*SELECTED TEXT:*
* * * * *

# Chickens!



## Guest (Jun 12, 2009)

Hi! I'm new to having these birds as pets- I've been given one as a gift that is approx. 3-4 weeks old. It's in a spacious box lined with newspaper and hay, and has access to clean water and bread (buying seeds now). 
I know i should also prepare a cage for it, and i've got one im disinfecting. What I would like to know is if there are any special needs that chickens have, i.e special food, access to grass, grit, etc.

Thanx!


----------



## TAWhatley (Mar 6, 2001)

Definitely get proper chicken food (scratch grain, mash, crumbles) and don't feed the bread. Bread is OK once in a great while as a "treat", but as food it is junk and not good for the chicken. What kind of cage do you have? A chicken would not do well in a typical cage. 

We do have members with great chicken knowledge here so please get back to us.

Please do register here .. it will make things easier for you and for us ..

Terry


----------



## Charis (Feb 11, 2007)

http://www.backyardchickens.com/


----------



## Guest (Jun 13, 2009)

*update*

Thanks Charis for the website- i found it very useful. I have moved the chick into a big cage, about the length of a rabbit hutch but twice as wide. It is made completely of wire except for the bottom, which is metal. It is about one metre high.
I have parrot seed mix, which i have been giving it (it seems to like it) and i was only feeding it bread because i had to pick it up from somebody and I thought that you could feed chickens "anything". 
(wel, it turns out i was wrong, but then again- this is my first chicken)
Anyway, i am ChickenGal401, but my computer is not letting me log on, for some reason. I am thinking this is some kind of cookie, but does anybody else have this kind of problem? Perhaps i have a slow HTML connection...

* * * * *

*DATA EXTRACT:*
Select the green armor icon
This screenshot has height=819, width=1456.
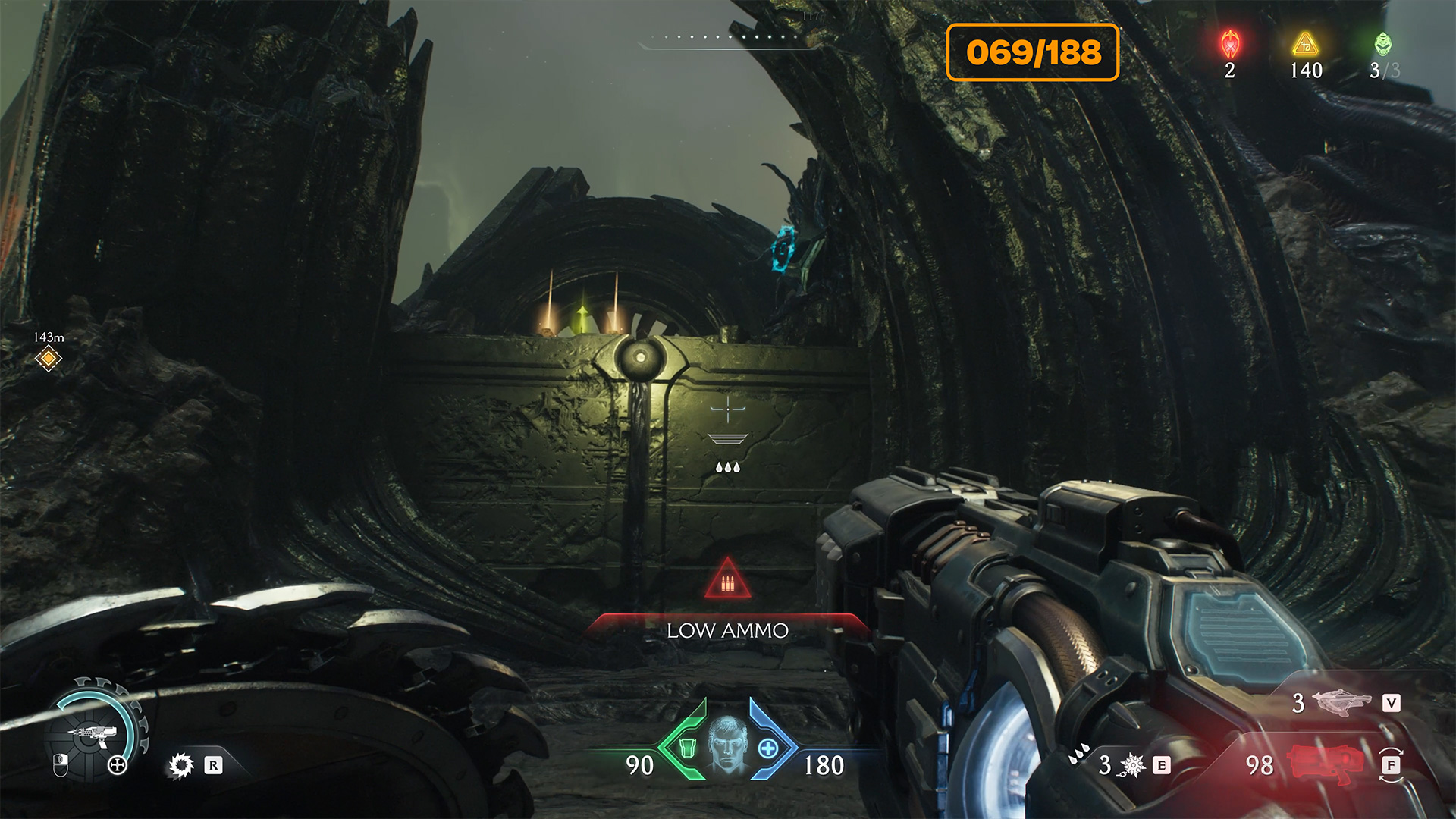click(687, 748)
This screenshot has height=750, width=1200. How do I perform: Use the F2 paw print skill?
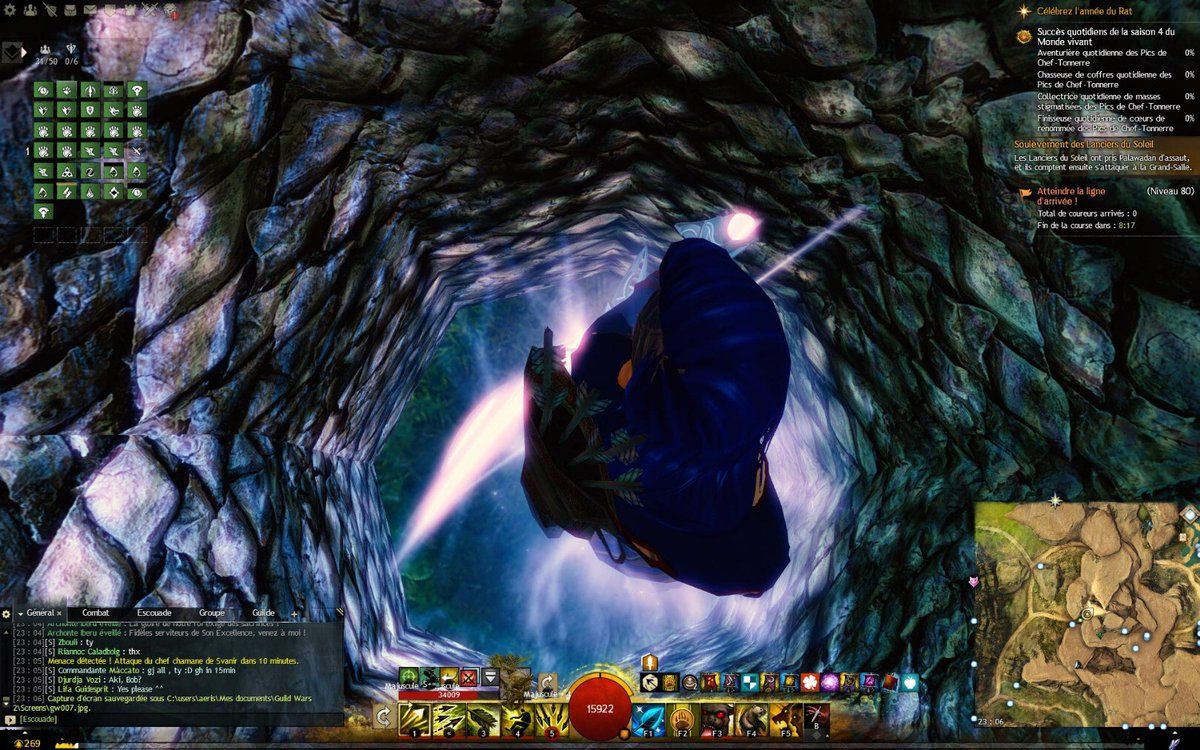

* * * * *

*TO BE DONE:*
(a) In the chicken thread, which kinds of proper chicken food does TAWhatley name?
(b) Carry on the chicken thread from its last line.
The data isn't needed for any of this.

*RESPONSES IN ORDER:*
(a) Scratch grain, mash, and crumbles.

(b)
This bird likes to eat a lot, and also has VERY large feet. It feels thin, and it makes a lot of noise. Is this normal (not the thin part)?

All advice Appreciated!


----------



## hugh (Apr 27, 2009)

Make sure the wire diameter is fairly small because ***** can reach in and pull the bird to the edge and eat it. If its chainlink minks, weasels, and small possiums can squeze through. I have all of my pens wrapped in 1/2 inch square wire mesh. Best of luck.


----------



## maryjane (Jul 15, 2006)

Glad to hear your chick is doing well. Yes, they do make a lot of noise, so that's normal. You definitely want to be feeding her "chick crumbles" right now, with some "scratch grain" mixed in. When she is older you can switch to "lay crumbles". These provide all the nutrients for them, especially when they're young. Parrot seed is good for a treat but not for them to eat regularly, which seems silly as it's so darn expensive lol. But get her on a good crumble mix and that will fatten her up some. I'm glad things are going well.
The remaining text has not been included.